Bir ‘zamane tarihselciliği’ ya da ‘Mulkuus’ semiyotiği

Atatürk, Hasan Tahsin’in adını neden anmadı? Hiç şüphesiz bütün soyut ve somut olgular zamanla mukayyeddir ama bu sorunun cevabının “Zaman”dan başka bir yerde kayıtlı olduğuna -tövbeler günahıma- bir türlü inanamadım! 20 Mayıs 2012: Zamanın en büyük tarihçisinin yine zamanın en derin yerine yahut mantık cehenneminin dibine -herhâlde Bertrand Russell’ın “mantık cehennemdir” lafınının üstüne laf olsun diye- düştüğü ya da düşürdüğü bir tarihtir bu!

“Yılmaz Özdil, yalnız kendisinin değil, yakın çevresinin de tarihten ne kadar anladığını ayan beyan ortaya koyan bir yazı kaleme aldı Hürriyet’te.
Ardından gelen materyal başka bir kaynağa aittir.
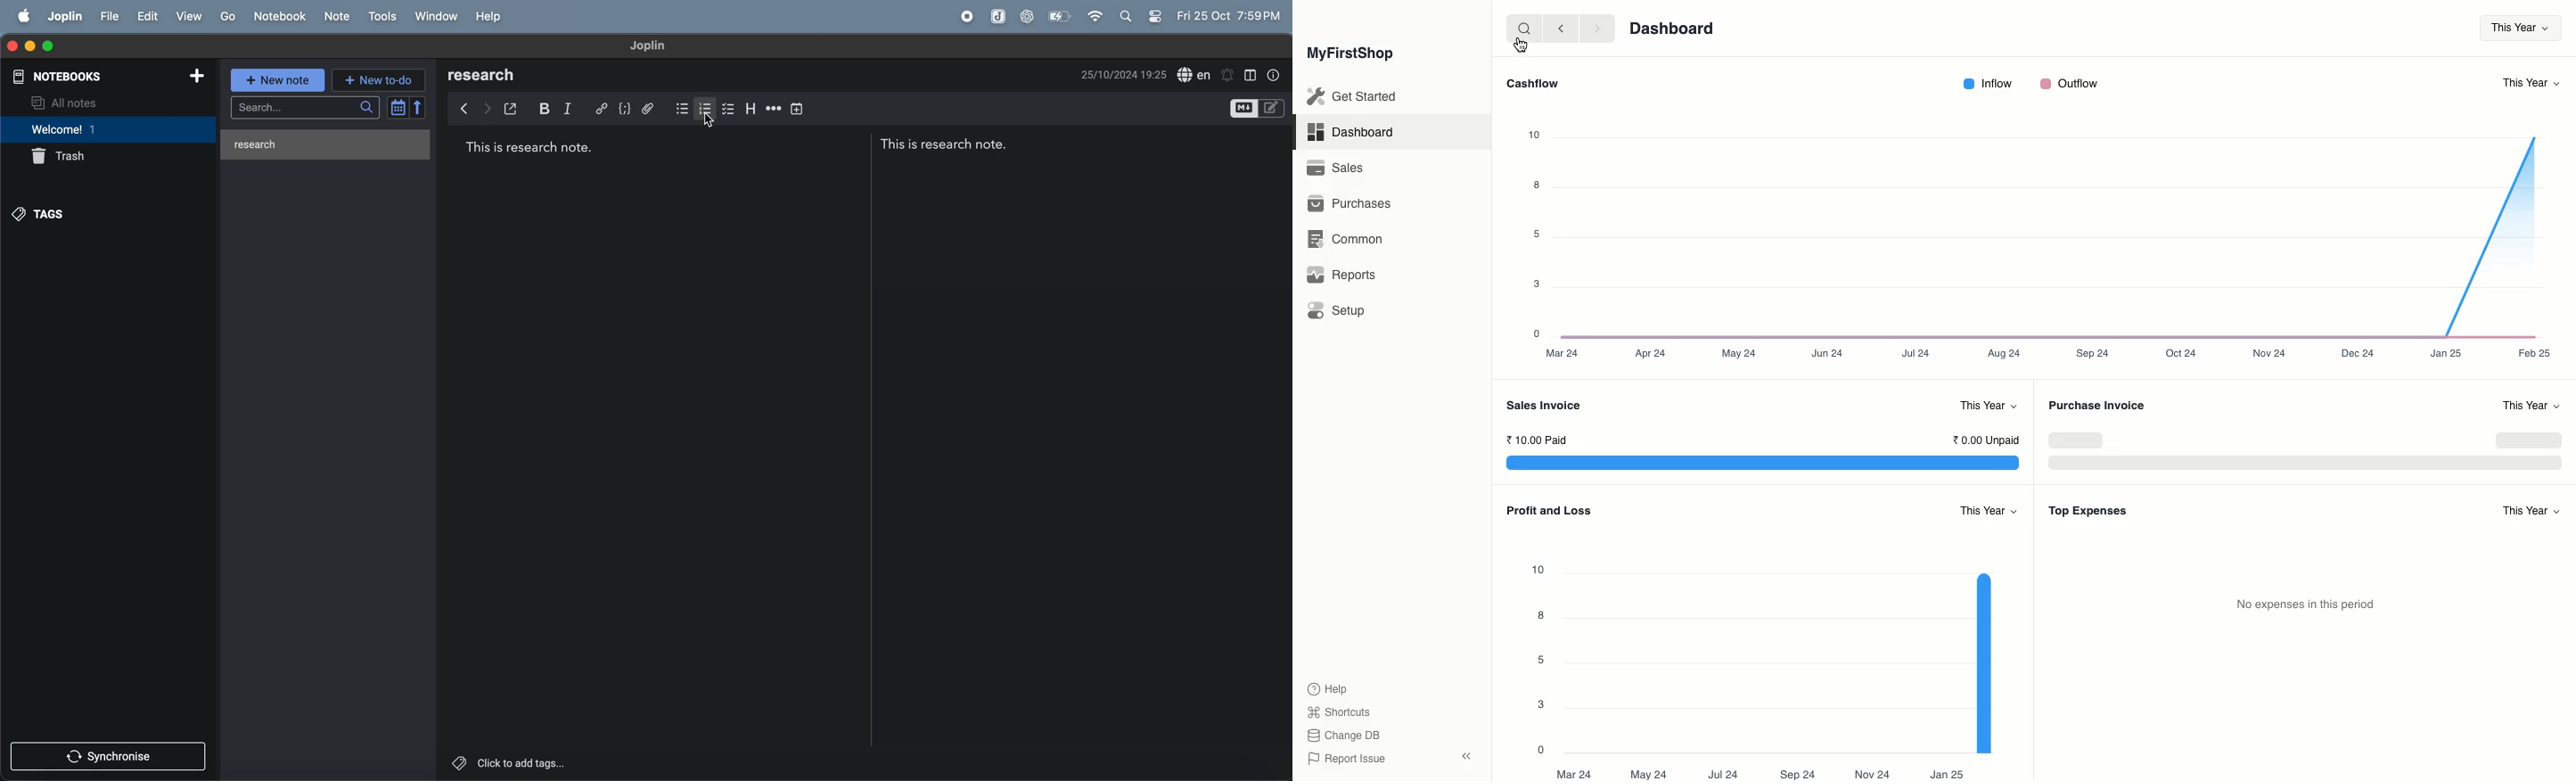  Describe the element at coordinates (337, 15) in the screenshot. I see `note` at that location.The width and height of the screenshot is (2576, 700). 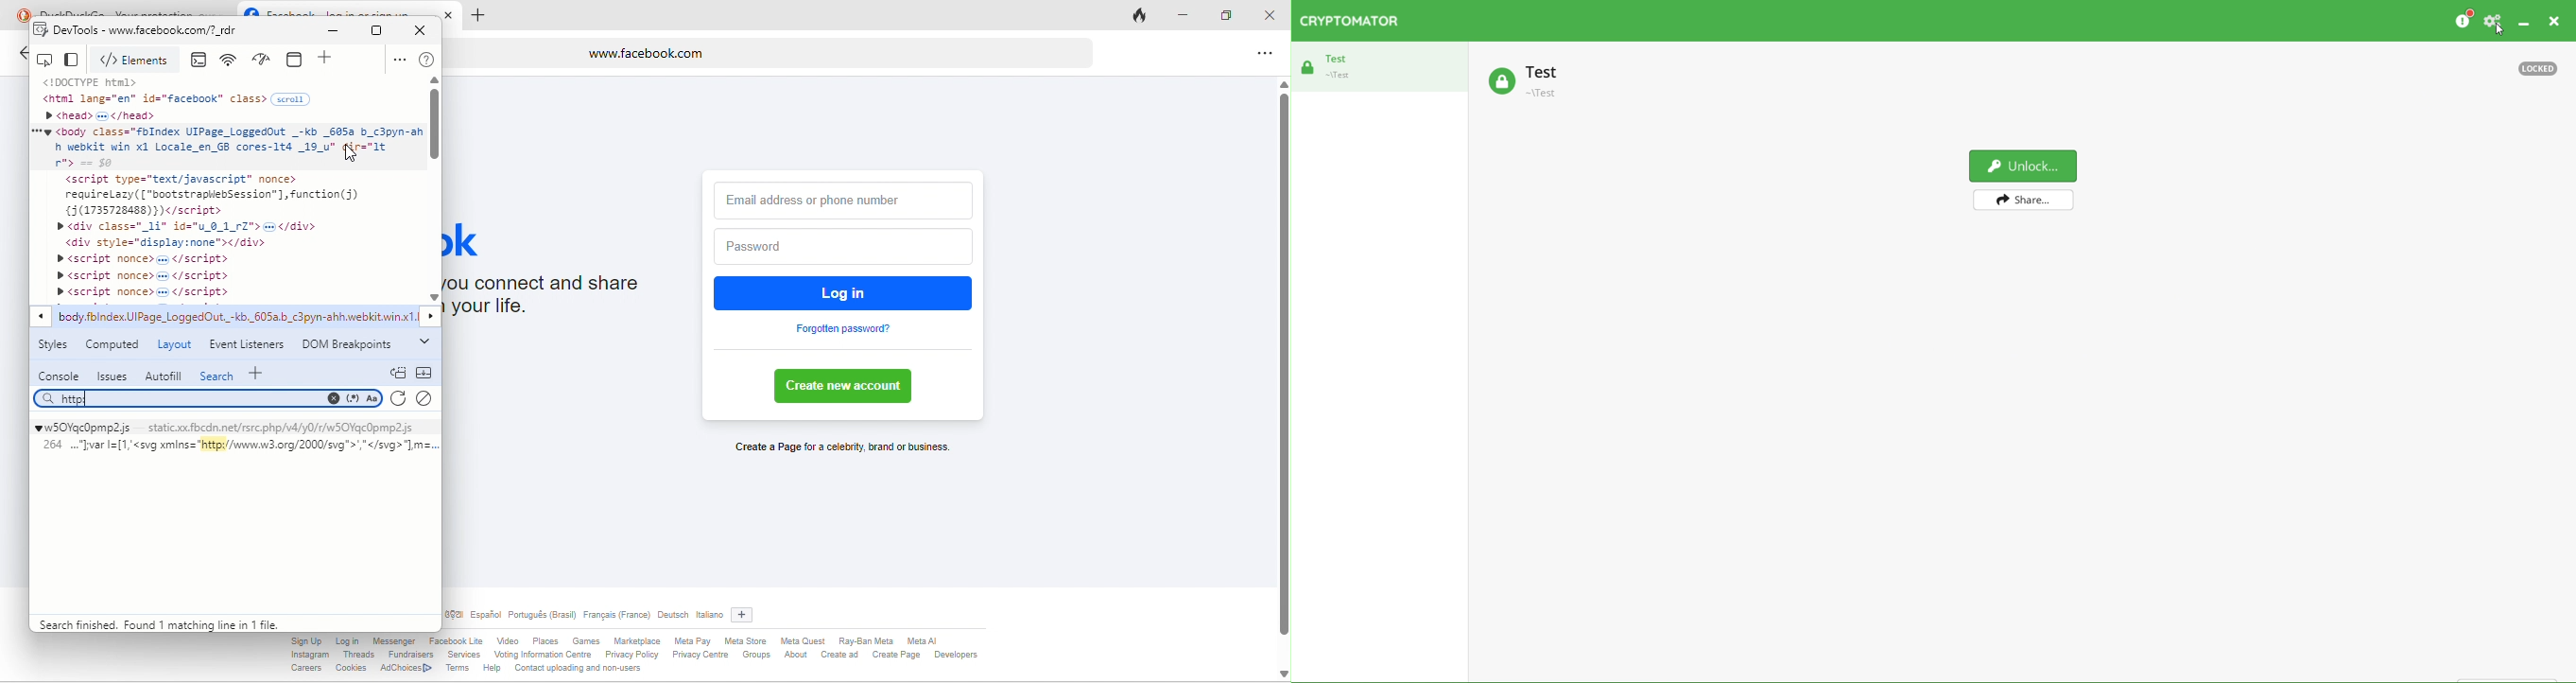 What do you see at coordinates (478, 238) in the screenshot?
I see `facebook` at bounding box center [478, 238].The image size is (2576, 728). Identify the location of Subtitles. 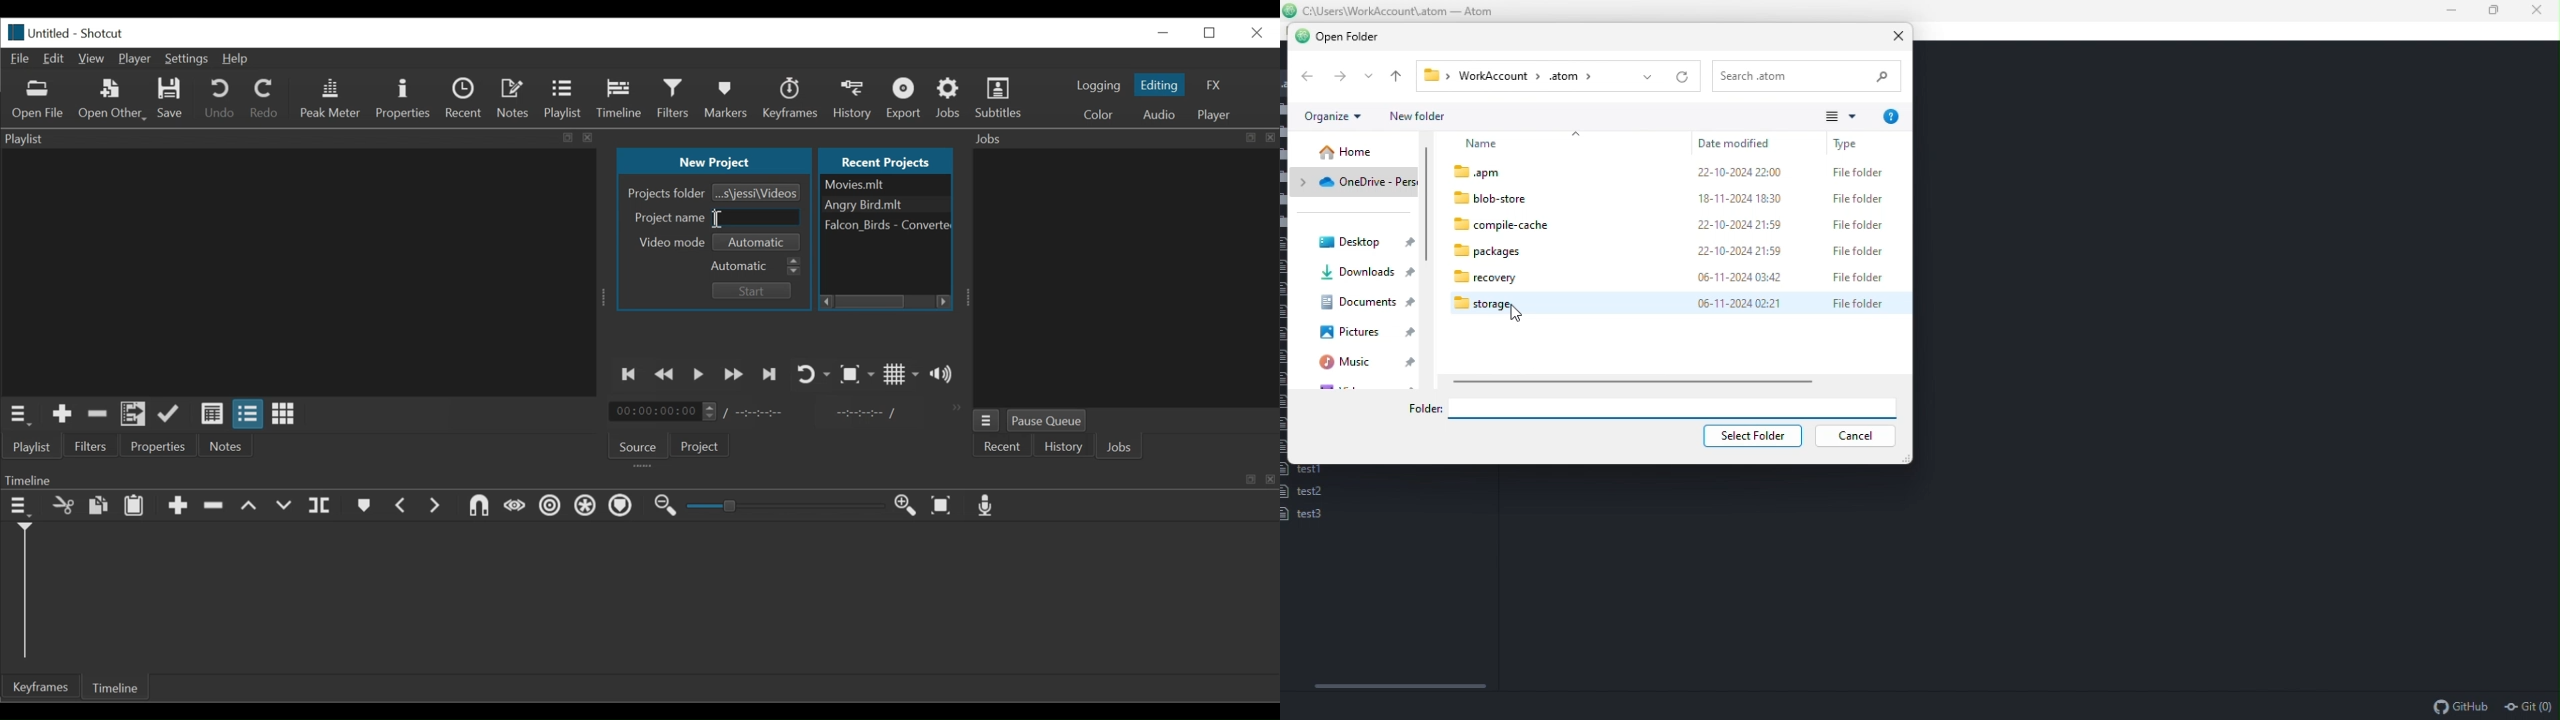
(998, 98).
Verdiği bilgiler tutarsız, yanlış, hatta uydurmaydı. Araya ‘tırak, tırak, tırak’ gibi ses efektleri de eklediğine göre tarih değil, senaryo yazdığından şüphe edilemez.” girizgâhıyla başlıyor yazısına. Sonrasında birçok tarihsel kaynağı saçıp savurarak ortaya çıkardığı “müthiş!” bulgularla Yılmaz Özdil’i ve onun şahsında -Ece Ayhan’ın deyişiyle söyleyelim- “sarışın tarihçileri” kepaze etmekle kalmıyor, bu Kemalîlerin Cumhuriyet aşkına uydurdukları “sarışın tarih”in yerine, tabir caizse Tanrı aşkına, yerli ve yerinde bir “karaşın tarih” anlayışı getiriyor! Abarttığım sanılmasın. Sultan Abdülhamid’den sonra bizatihi “tarih”e de dans ettirmiş demiyorum! Ece Ayhan sağ olaydı, hiç kuşkusuz “karaşın tarihçiler” olarak benimsediği İdris Küçükömer ve Şerif Mardin’i bir kalemde silip atar, sadece ve sadece zamane tarihçisini tebcil ederdi, demek istiyorum. Zira yazısının devamında “Tetikçi Hasan Tahsin’den bir kahraman yontma derdine düşenlere” öyle aporetik sorular yöneltiyor ki bu sorular karşısında elbet bütün tarihçiler şapka çıkartmıştır denemez ama muhtemelen zavallı Kemalîler o sarışın külahlarını hem de kendi elleriyle başlarına ters geçirmişlerdir dense sezadır...

Nitekim zaman, siyah ve kalın harflerle “Atatürk de hata yapar!” ara başlığını atma ve “Okumalarım sırasında dünya kadar araştırmacı istihdam eden kurumların düzeltmeye cesaret edemedikleri maddi bir hata ile karşılaştığımı söylemek zorundayım.” deme zamanıdır. Ve de hiç vakit kaybetmeden bu maddî hatayı manevî bir cesaretle düzeltme zamanıdır. Ama bunun çok da ağır bir bedeli vardır... Bu yüzdendir ki zamane tarihçisi, dünya kadar araştırmacı istihdam eden kurumların düzeltmeye cesaret edemediği o korkunç hatayı düzeltmek için her şeyi göze almış ve kimselere sezdirmeden son derece kullanışlı, her eve lazım, her zemine ve bâhusus her zamana uyar, yeni bir semiyotik yöntem geliştirmiştir. Herhâlde sadece zamane tarihselciliğine mahsus ve adına da muhtemelen “Mulkuus” semiyotiği denilen bu yöntemi anlayabilmek için evvela söz konusu hatayı bulmaklazımdır!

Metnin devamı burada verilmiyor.